### [Material shown]
■ ■ ■

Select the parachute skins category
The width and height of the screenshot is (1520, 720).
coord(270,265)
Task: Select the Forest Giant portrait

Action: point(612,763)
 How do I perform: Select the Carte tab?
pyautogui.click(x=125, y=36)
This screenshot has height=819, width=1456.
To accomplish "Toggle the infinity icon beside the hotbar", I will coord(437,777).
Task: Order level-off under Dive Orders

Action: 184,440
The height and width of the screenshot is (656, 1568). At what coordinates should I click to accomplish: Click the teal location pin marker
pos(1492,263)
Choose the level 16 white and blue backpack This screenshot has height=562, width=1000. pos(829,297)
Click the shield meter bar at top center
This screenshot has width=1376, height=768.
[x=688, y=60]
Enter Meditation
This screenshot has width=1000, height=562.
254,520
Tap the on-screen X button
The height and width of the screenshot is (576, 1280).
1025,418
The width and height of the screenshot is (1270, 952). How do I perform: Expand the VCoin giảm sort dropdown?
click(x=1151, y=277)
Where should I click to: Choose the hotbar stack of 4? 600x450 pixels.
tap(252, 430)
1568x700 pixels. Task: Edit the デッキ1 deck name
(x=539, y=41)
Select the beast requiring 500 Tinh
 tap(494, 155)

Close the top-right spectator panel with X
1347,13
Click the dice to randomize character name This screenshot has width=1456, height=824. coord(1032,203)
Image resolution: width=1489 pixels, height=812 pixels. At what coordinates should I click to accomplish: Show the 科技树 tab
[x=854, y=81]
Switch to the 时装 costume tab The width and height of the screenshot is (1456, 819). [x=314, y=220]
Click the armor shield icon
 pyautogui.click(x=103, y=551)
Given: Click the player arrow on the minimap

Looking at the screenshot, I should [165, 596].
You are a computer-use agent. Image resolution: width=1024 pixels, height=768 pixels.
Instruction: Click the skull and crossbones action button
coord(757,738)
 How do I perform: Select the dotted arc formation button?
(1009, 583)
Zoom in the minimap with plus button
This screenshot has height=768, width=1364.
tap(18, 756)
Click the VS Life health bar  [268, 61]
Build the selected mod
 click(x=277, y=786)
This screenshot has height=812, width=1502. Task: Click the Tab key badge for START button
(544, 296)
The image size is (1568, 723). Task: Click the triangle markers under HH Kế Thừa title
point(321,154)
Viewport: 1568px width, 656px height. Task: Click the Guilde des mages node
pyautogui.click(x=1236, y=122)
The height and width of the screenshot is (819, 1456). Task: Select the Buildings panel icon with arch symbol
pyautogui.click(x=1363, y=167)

■ ■ ■

Please extract every line of the listing above and reproduce it word for word, without changes.

Select the parachute skins category
The width and height of the screenshot is (1520, 720).
coord(270,265)
Task: Select the Forest Giant portrait

Action: point(612,763)
 How do I perform: Select the Carte tab?
pyautogui.click(x=125, y=36)
This screenshot has height=819, width=1456.
To accomplish "Toggle the infinity icon beside the hotbar", I will coord(437,777).
Task: Order level-off under Dive Orders

Action: 184,440
The height and width of the screenshot is (656, 1568). At what coordinates should I click to accomplish: Click the teal location pin marker
pos(1492,263)
Choose the level 16 white and blue backpack This screenshot has height=562, width=1000. pos(829,297)
Click the shield meter bar at top center
This screenshot has width=1376, height=768.
[x=688, y=60]
Enter Meditation
This screenshot has width=1000, height=562.
254,520
Tap the on-screen X button
The height and width of the screenshot is (576, 1280).
1025,418
The width and height of the screenshot is (1270, 952). How do I perform: Expand the VCoin giảm sort dropdown?
click(x=1151, y=277)
Where should I click to: Choose the hotbar stack of 4? 600x450 pixels.
tap(252, 430)
1568x700 pixels. Task: Edit the デッキ1 deck name
(x=539, y=41)
Select the beast requiring 500 Tinh
 tap(494, 155)

Close the top-right spectator panel with X
1347,13
Click the dice to randomize character name This screenshot has width=1456, height=824. coord(1032,203)
Image resolution: width=1489 pixels, height=812 pixels. At what coordinates should I click to accomplish: Show the 科技树 tab
[x=854, y=81]
Switch to the 时装 costume tab The width and height of the screenshot is (1456, 819). [x=314, y=220]
Click the armor shield icon
 pyautogui.click(x=103, y=551)
Given: Click the player arrow on the minimap

Looking at the screenshot, I should [165, 596].
You are a computer-use agent. Image resolution: width=1024 pixels, height=768 pixels.
Instruction: Click the skull and crossbones action button
coord(757,738)
 How do I perform: Select the dotted arc formation button?
(1009, 583)
Zoom in the minimap with plus button
This screenshot has height=768, width=1364.
tap(18, 756)
Click the VS Life health bar  [268, 61]
Build the selected mod
 click(x=277, y=786)
This screenshot has height=812, width=1502. Task: Click the Tab key badge for START button
(544, 296)
The image size is (1568, 723). Task: Click the triangle markers under HH Kế Thừa title
point(321,154)
Viewport: 1568px width, 656px height. Task: Click the Guilde des mages node
pyautogui.click(x=1236, y=122)
The height and width of the screenshot is (819, 1456). Task: Select the Buildings panel icon with arch symbol
pyautogui.click(x=1363, y=167)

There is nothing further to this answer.